Review: University Theatre gives Stage Too! shining inauguration with ‘Cabaret’

The University Theatre’s Stage Too! performance space was inaugurated Friday evening with the opening of the Kander and Ebb musical “Cabaret.” Directed by John Staniunas, “Cabaret” makes the most of the creative possibilities generated by the new theater.

Stage Too! is located entirely on the cavernous Crafton-Preyer Theatre stage. On three sides, the audience is seated on risers, and on the fourth side, they are placed at tables on the floor and in chairs in the surrounding balcony in order to simulate a nightclub atmosphere. The actors’ entrances and exits are made from all sides and corners of the room.

This environmental — as opposed to the traditional proscenium style — stage allows the audience to be an intimate part of the setting, as they enter into the enclosed world of the Kit Kat Club in 1929 Berlin. Here the performers and patrons take refuge from the rising tide of Nazism. In the “anything goes” atmosphere presided over by the Emcee, they engage in lives of frenetic debauchery in an attempt to avoid the greater political and social evil always threatening to crush them from the outside.

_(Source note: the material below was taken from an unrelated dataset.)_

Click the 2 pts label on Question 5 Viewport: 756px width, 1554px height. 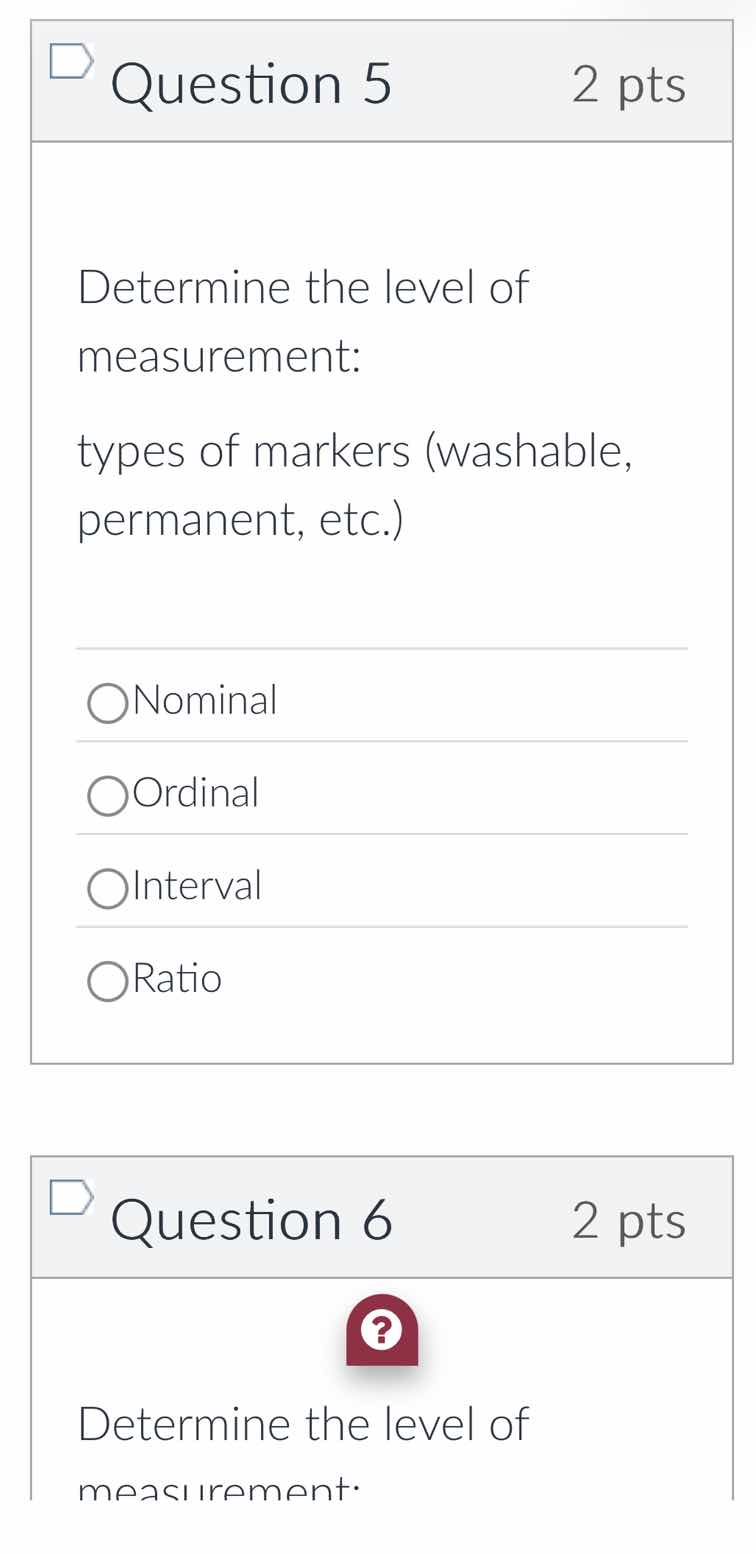coord(630,85)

The Emcee, played with great panache and flair by Matthew G. Simon, is the master in charge of this drama. He supervises every turn and twist of plot and every shift of scene. He pulls the audience in to witness the “show within the show,” the story of the doomed Sally Bowles and Cliff Bradshaw as portrayed by the doomed members of the Kit Kat Club themselves. As the evil of the outside world slowly closes in, the Emcee becomes a mirror image of Hitler, manipulating the citizens of his little world toward their own destruction.

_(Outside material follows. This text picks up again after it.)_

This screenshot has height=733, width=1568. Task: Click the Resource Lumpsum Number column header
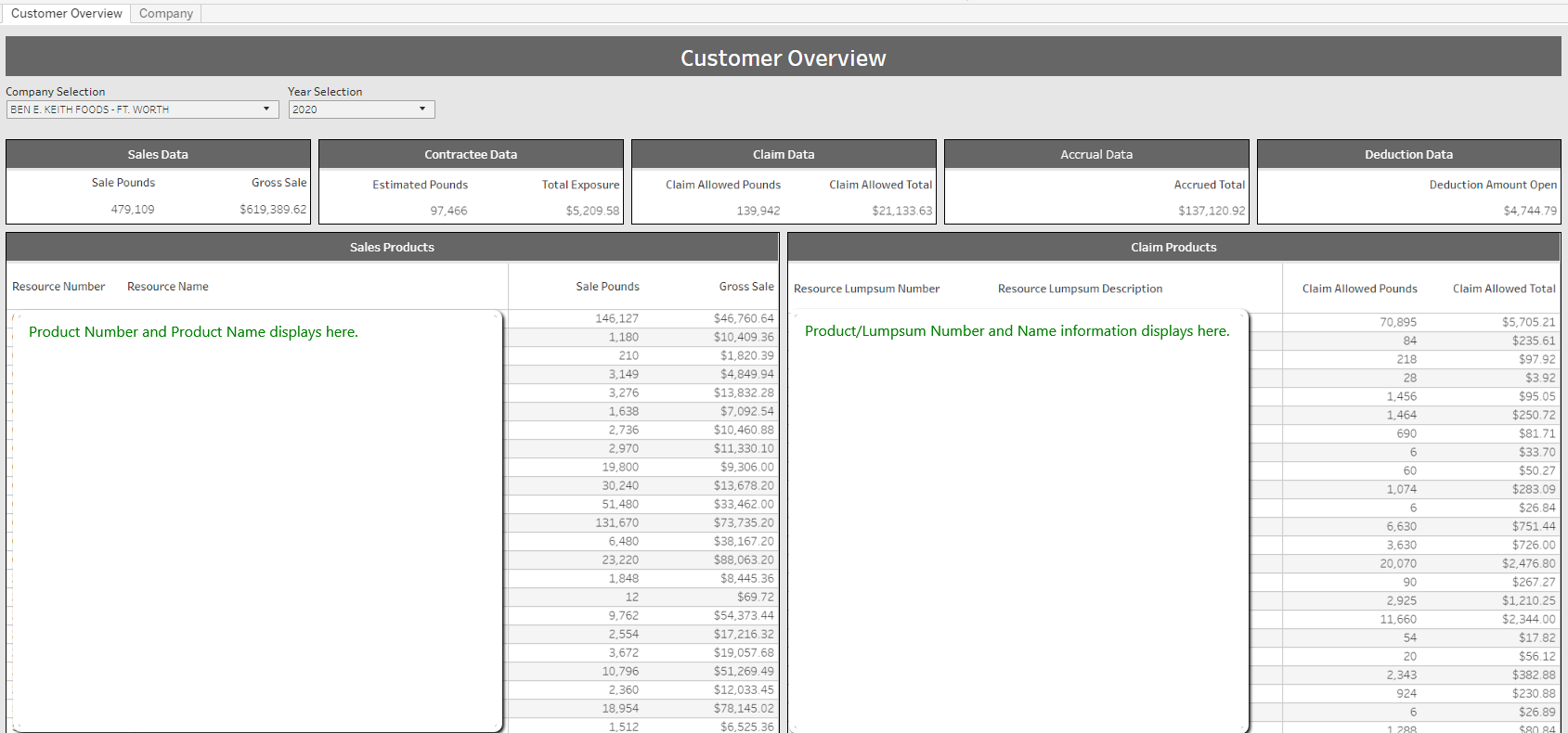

As the nightclub singer Sally Bowles, Allison Gabbard conveys just the right of amount of desperate frivolity. She reveals that Sally’s flightiness is really a front for the loneliness, fear and self-loathing to which she eventually succumbs. In singing “Maybe This Time,” Gabbard truly finds the heart of the Sally character.

Christopher Wheatley’s portrayal of the struggling American writer Clifford Bradshaw deftly reveals the writer’s journey from naivete to bitterness. Gabbard and Wheatley shine in the early number “Perfectly Marvelous,” where they establish the playfulness of their relationship.

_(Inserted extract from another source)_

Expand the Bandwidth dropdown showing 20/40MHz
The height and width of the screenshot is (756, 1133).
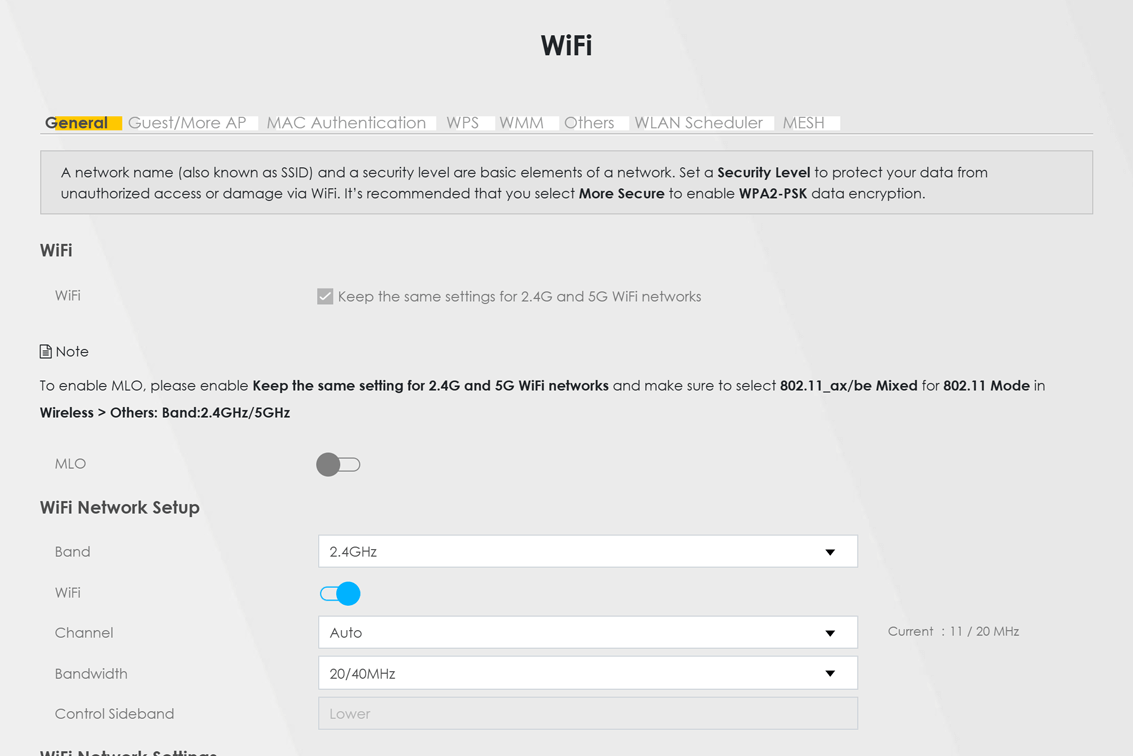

Carter Waite and Julie Maykowski are splendid as Herr Schultz and Fräulein Schneider. Their performances are touched by pathos and humor that make this secondary love plot as compelling as that of Sally and Cliff. Averyn Mackey is a funny, sexy Fräulein Kost.

Staniunas’ conception of a reduced cast that plays multiple parts reinforces the “show within a show” concept as each character is called upon to fill whatever parts are needed. The Kit Kat Korus is a multi-talented group of actors whose dancing is particularly impressive. “The Kickline” that opens the second act was a showstopper. As choreographed by Eric Avery, it foreshadows the encroaching political realities as the campy, sexy chorus number dissolves into images of goose-stepping Nazi soldiers.

Staniunas’s choreography and blocking in the rest of the show are fascinating to watch as he makes maximum use of the stage space. The actors move smoothly from one side of the 360-degree stage to the other, treating the audience on all sides to a complete performance. As the chorus and Emcee spin through the complex choreography of “Money,” that big production number takes over the entire space, thematically reflecting the power of money that “makes the world go round.”

The manipulation of the set and props is fascinating choreography in itself. The costumes, designed by Beth Collins, appropriately reflect the personalities of these complex characters, and the lighting designed by Brent Lind makes fine use of the new performing space.

There are some balance problems with a few of the musical numbers. Occasionally, the voices of both chorus and principals cannot be heard as the singers move into some of the lower vocal ranges of this difficult music. The intimate space helps combat the problems of projection that would be very distracting in a larger theater.

However, this production of “Cabaret” is a resounding success, and Stage Too! promises an exciting future for the University Theatre.

The show continues Wednesday through Nov. 23.